De vierjarige is altijd in voor nieuwe avonturen. Onbevreesd en onbevangen gaan ze op hun doel af. Iets lenen bij de buurvrouw, zijn eigen kamer opruimen of het konijnenhok verschonen. Helemaal zelf. Vol overgave. Ze groeien wanneer jij hen met oprechte waardering bekroond. “Zelfs het stro heb je netjes opgeveegd. En heb bakje met voer keurig gevuld. Oh en ik zie dat je ook aan de drinkfles hebt gedacht.”
Een vierjarige kan een goed gesprek zeer waarderen.
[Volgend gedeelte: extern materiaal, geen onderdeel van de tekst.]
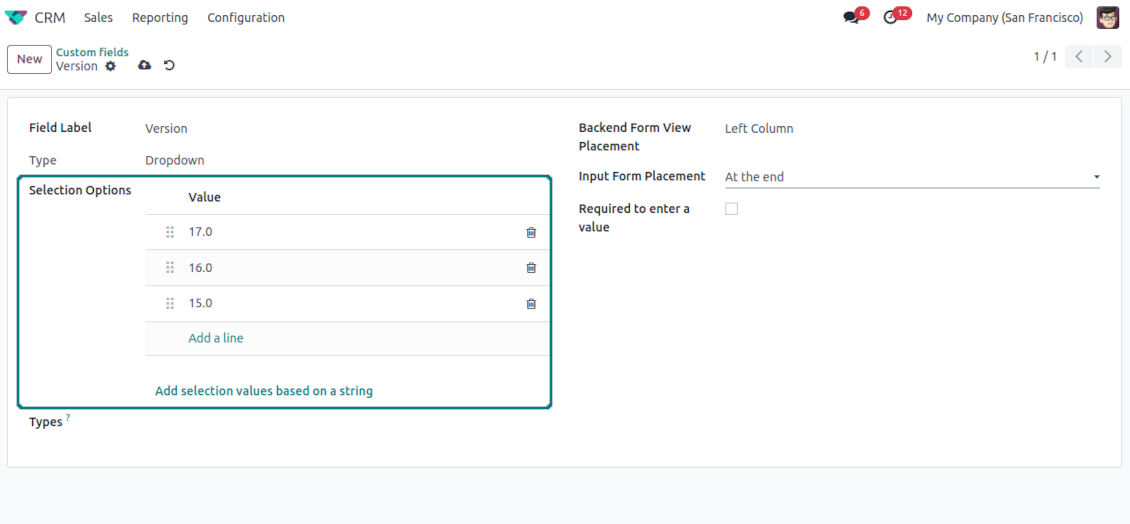Remove the 15.0 selection value
Image resolution: width=1130 pixels, height=524 pixels.
[x=531, y=304]
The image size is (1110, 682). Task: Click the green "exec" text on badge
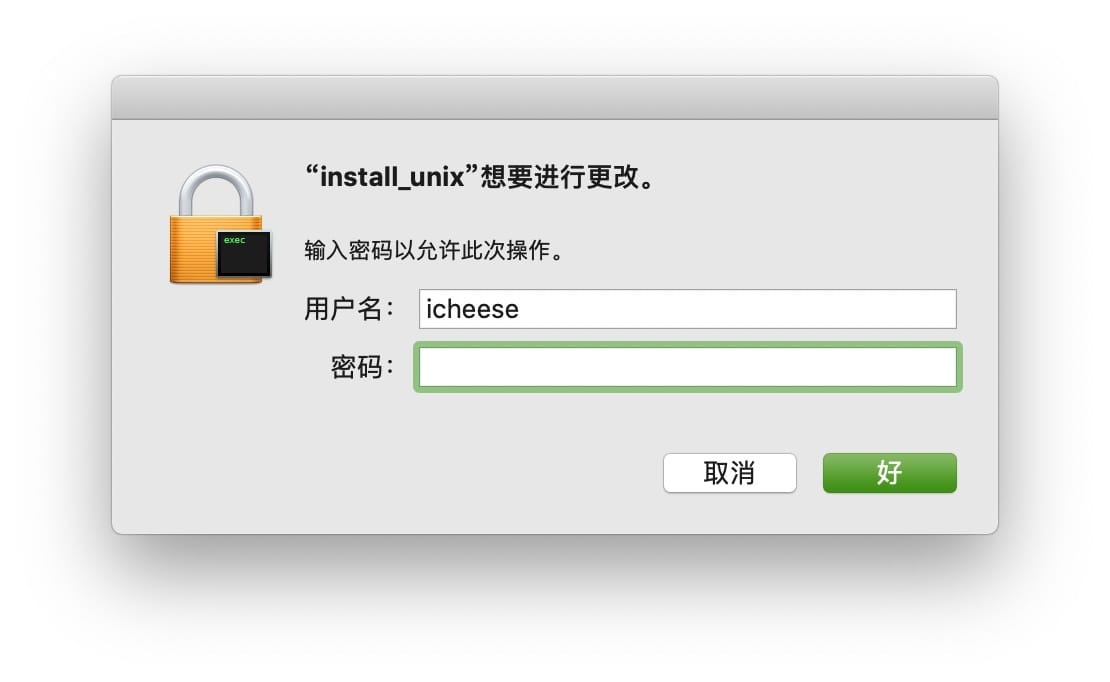pyautogui.click(x=234, y=240)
De ontdekkingen die hij doet deelt hij het liefst met anderen. Hij kan nu echte gesprekken voeren en standpunten innemen. Stelt vragen waar je zelf het antwoord misschien niet op weet. Zo kreeg ik ooit de vraag: “Waarom bestaan er bomen?” Goh tja, van welke kant moest ik die vraag nou benaderen. Gelukkig kon ik de wedervraag stellen: “Ja, waarom bestaan er eigenlijk bomen?” Het antwoord bleek simpel en logisch: “Anders konden de lieveheersbeestjes er niet in wonen en de vogels nergens een nestje maken.”
Zelfs een slechte school is voor een vierjarige beter dan geen school.
Ze hebben een dringende behoefte aan andere kinderen en nieuwe invloeden die onderzocht kunnen worden. “Kijk, ik kan staan op de schommel.” “Neehee, dat heet geen Eskimo, dat heet een Inuit, dat zegt juffie.” “Hé de dobbelsteen is een kubus.” “Kijk, ik heb een letter gepoept.”
Van de vierjarige leer je objectief, geïnteresseerd en weetgierig te zijn.
Geen wonder dat ik zo graag met de vierjarige werk, dit zijn prachtige eigenschappen om als coach af en toe aan herinnerd te worden.